31. The Commission considers that this is not the proper stage in the proceedings to determine whether or not the American Convention has been violated. For purposes of admissibility, the IACHR has to determine whether the facts stated in the petition tend to establish a violation of rights set forth in the American Convention, as required under Article 47(b) thereof, and whether the petition is "manifestly groundless" or "obviously out of order," as paragraph (c) of the same Article provides.

32. The standard by which to assess these extremes is different from the one needed to decide the merits of a petition. The IACHR must do a prima facie evaluation, not to establish the existence of a violation but rather to examine whether the petition states facts that tend to establish a potential or apparent violation of a right guaranteed by the Convention. That examination is a summary analysis that does not imply any prejudgment or advance opinion on the merits of the petition. By establishing two clearly separate phases -one for admissibility and the other for the merits- the Commission's own Rules of Procedure reflect the distinction between the evaluation the Commission must make to declare a petition admissible, and the evaluation required to establish a violation.

33. The extensive argument made by the State is in itself proof that the petition is not "manifestly groundless," that it is not "obviously out of order" or that it does state facts that tend to establish an alleged violation. Indeed, the State's response is itself cause for a more in-depth examination of the petition in the merits phase of the proceedings. On the other hand, the Commission considers that, prima facie, the petitioners have met the tests stipulated in Article 47(b) and (c).

34. Accordingly, the Commission considers that the petitioners' allegations concerning violations of the right to freedom of conscience and religion and the right to a privacy, as well as the failure to adapt domestic legislation to the international commitments the State undertook, could tend to establish violations of the alleged victims' rights recognized in Articles 1(1), 2, 11 and 12 of the American Convention.

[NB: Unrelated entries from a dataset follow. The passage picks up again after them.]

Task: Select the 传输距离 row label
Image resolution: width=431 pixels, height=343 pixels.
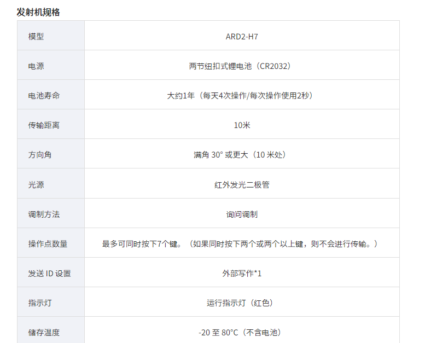Action: tap(44, 125)
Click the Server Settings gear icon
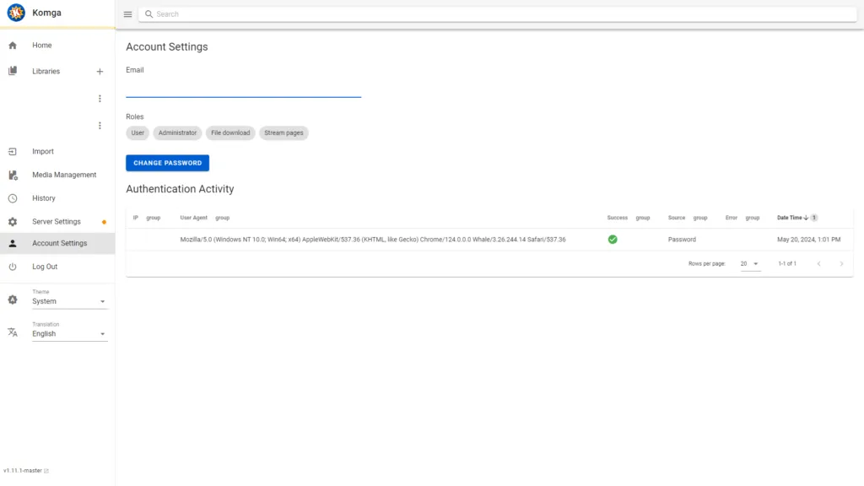This screenshot has height=486, width=864. coord(12,221)
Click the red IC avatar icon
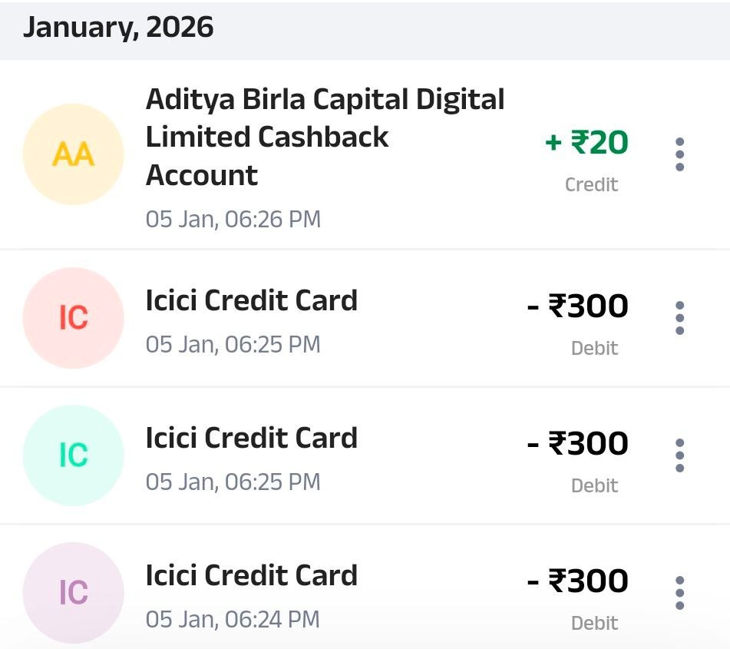The image size is (730, 649). click(74, 317)
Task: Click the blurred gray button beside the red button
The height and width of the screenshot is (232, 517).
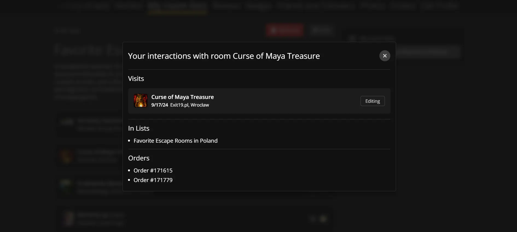Action: click(322, 30)
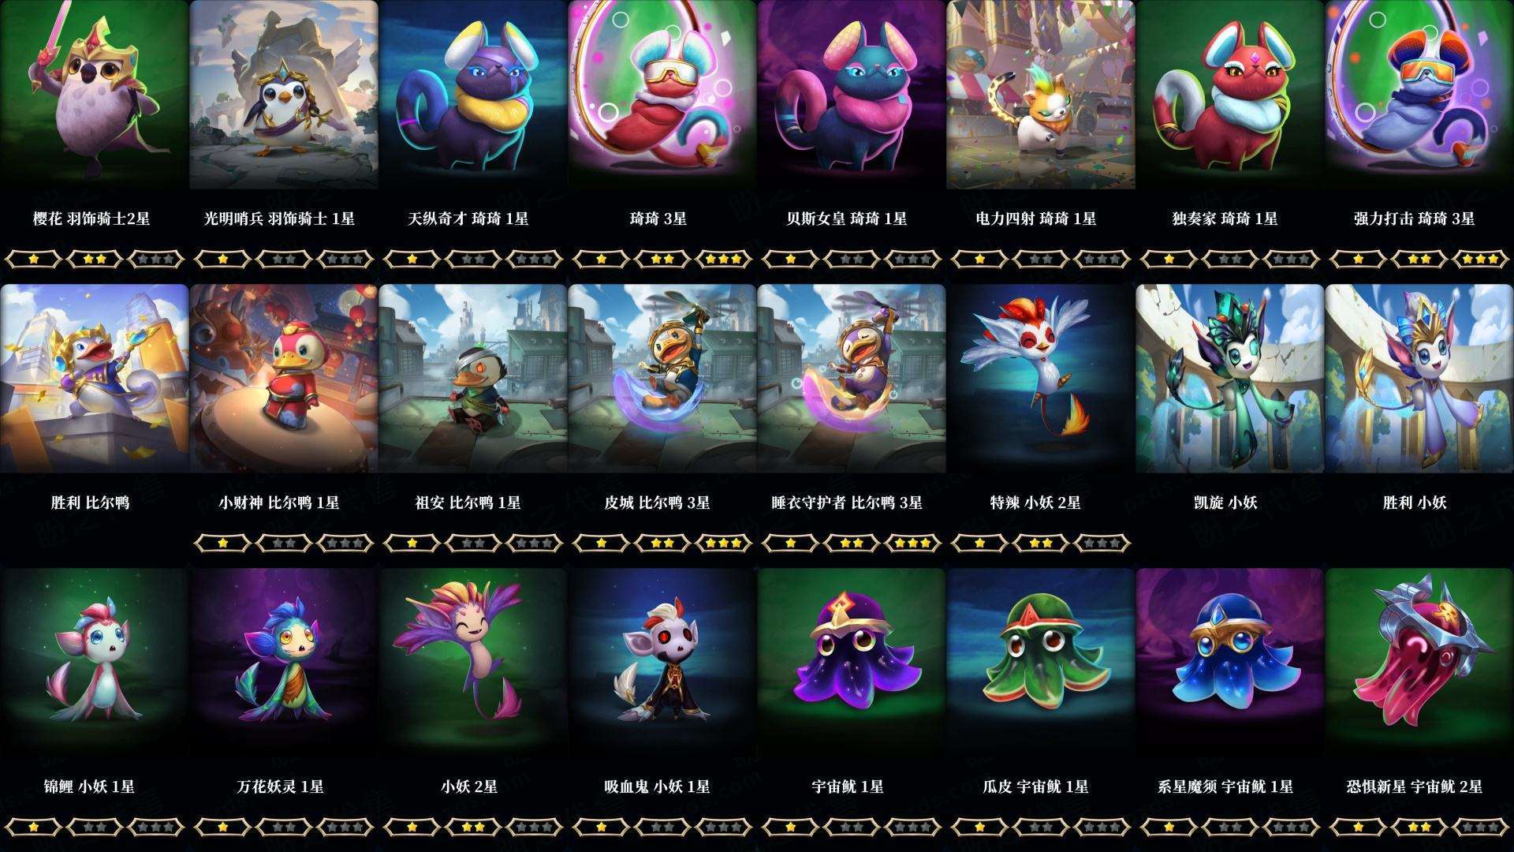
Task: Select the 凯旋 小妖 portrait
Action: pos(1230,379)
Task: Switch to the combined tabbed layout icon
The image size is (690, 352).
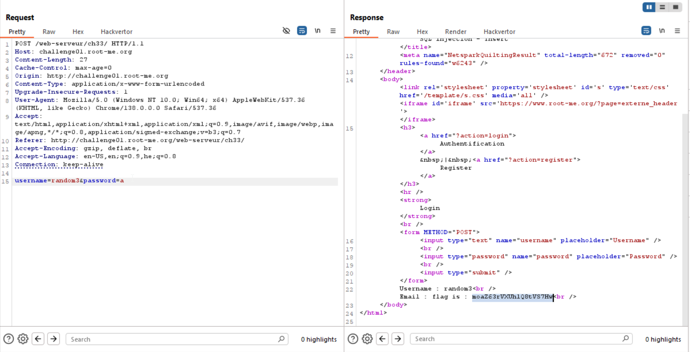Action: tap(675, 7)
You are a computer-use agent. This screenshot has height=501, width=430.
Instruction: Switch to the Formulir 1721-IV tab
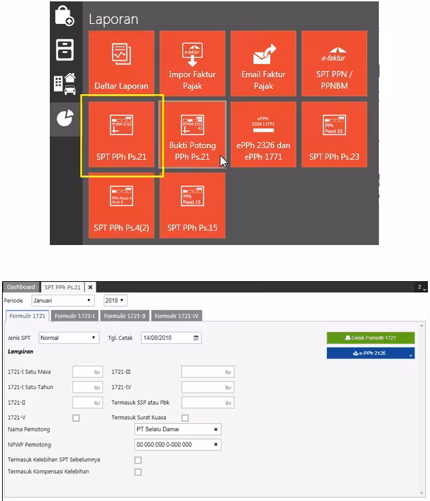[x=176, y=316]
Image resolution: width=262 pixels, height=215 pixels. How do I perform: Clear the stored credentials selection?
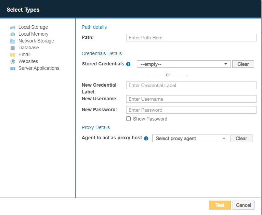pyautogui.click(x=243, y=64)
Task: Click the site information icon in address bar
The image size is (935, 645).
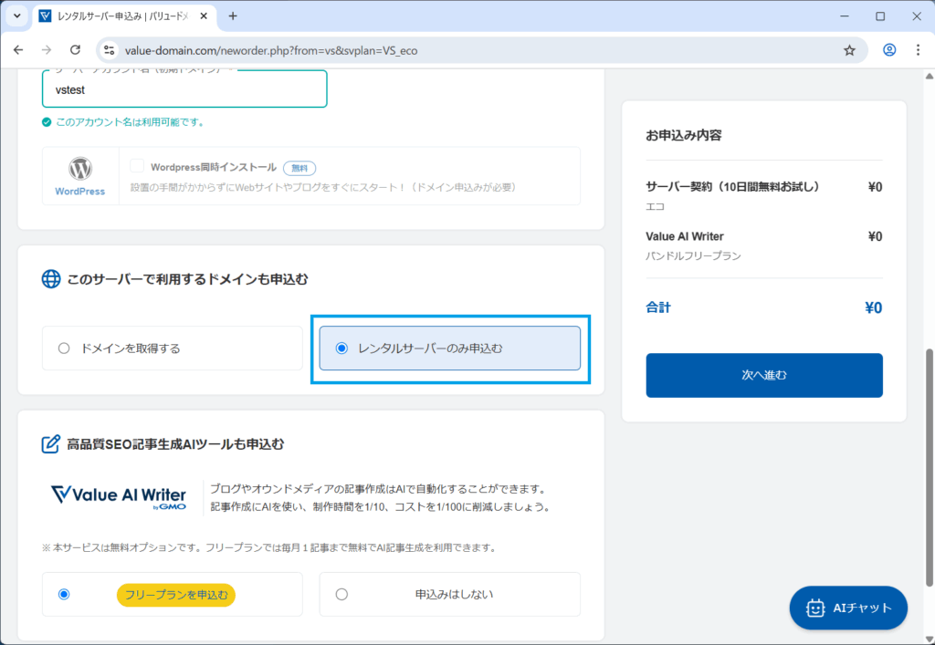Action: 110,50
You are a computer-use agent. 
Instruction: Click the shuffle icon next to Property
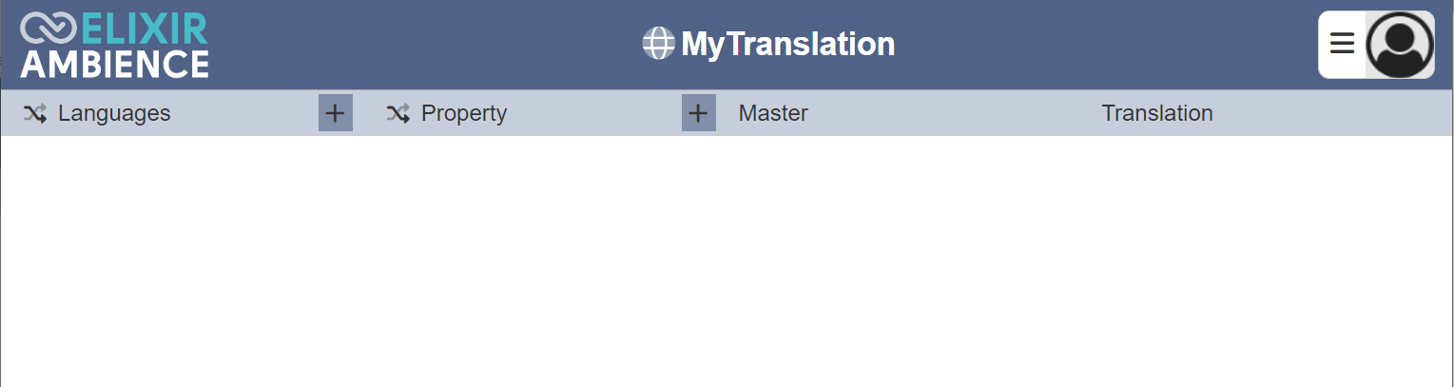coord(398,114)
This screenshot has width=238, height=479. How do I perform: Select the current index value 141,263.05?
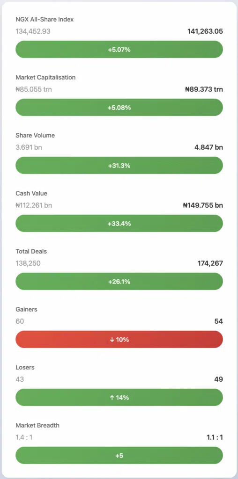(x=205, y=31)
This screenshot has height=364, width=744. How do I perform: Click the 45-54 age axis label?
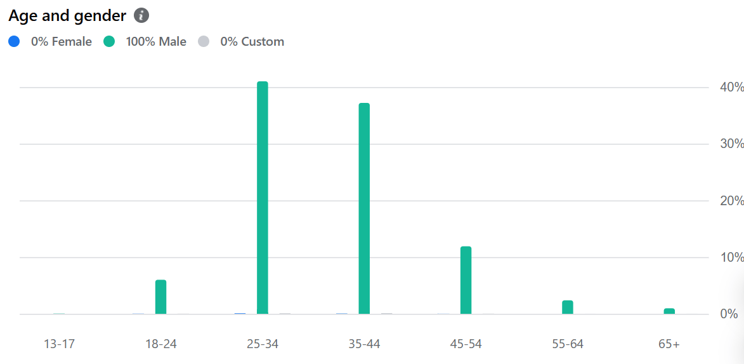(x=466, y=344)
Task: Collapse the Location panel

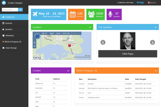Action: click(90, 27)
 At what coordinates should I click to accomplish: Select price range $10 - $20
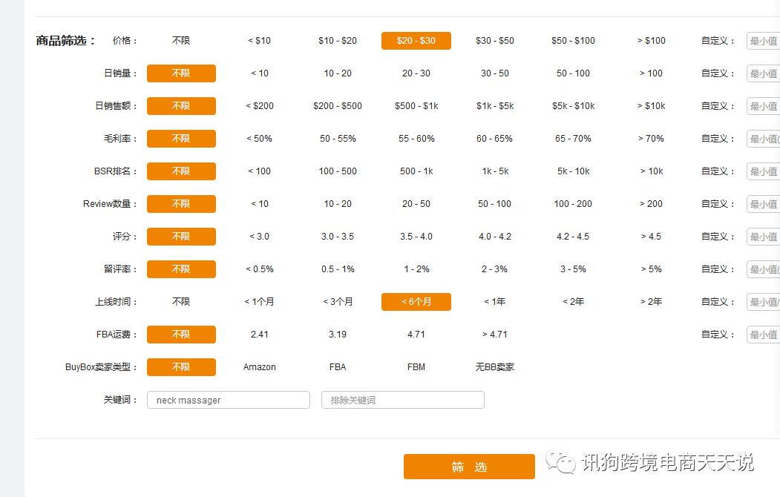(337, 41)
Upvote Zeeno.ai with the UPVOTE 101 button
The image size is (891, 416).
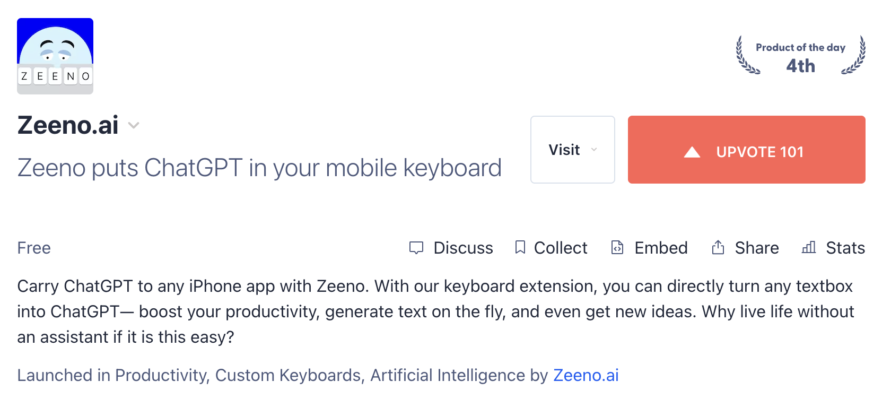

35. The Commission concludes that it is competent to examine the case presented by the petitioners alleging the State's violation of the right to freedom of conscience and religion and the right to privacy, and of its obligation to take the legislative or other measures necessary to give effect to those rights and its obligation to respect those rights and freedoms and ensure their free and full exercise to all persons subject to its jurisdiction.

36. Based on the arguments of fact and of law stated herein, and without prejudging the merits of the case,



1. To declare this case admissible as regards the alleged violations of the rights contained in Articles 1(1), 2, 11 and 12 of the American Convention.

2. To notify the State and the petitioners of this decision.

3. To begin proceedings on the merits of the case.

4. To publish this decision and include it in the Commission's Annual Report to the OAS General Assembly.

Done and signed at the headquarters of the Inter-American Commission on Human Rights, in the city of Washington, D.C., this 9th day of October 2002. (Signed): Juan E. Méndez, President; Marta Altolaguirre, First Vice-President; Commission members Robert K. Goldman, Julio Prado Vallejo, Clare K. Roberts and Susana Villarán de la Puente.


[1] In keeping with Article 17(2)(a) of the Commission's Rules of Procedure, Commission member José Zalaquett, a Chilean national, did not participate in the discussion of this matter or in the decision taken thereon.

[2] The petitioners' brief of October 6, 1999, p. 11.

[3] See, for example, the Inter-American Court of Human Rights, Mayagna (Sumo) Awas Tingni Community Case, Nicaragua, Judgment on Preliminary Objections, February 1, 2000, par. 53. In that judgment, the Inter-American Court held that "in order to validly oppose the admissibility of the petition…. the State should have expressly and in a timely manner invoked the rule that domestic remedies should be exhausted.” (emphasis in the original). Idem, par. 54.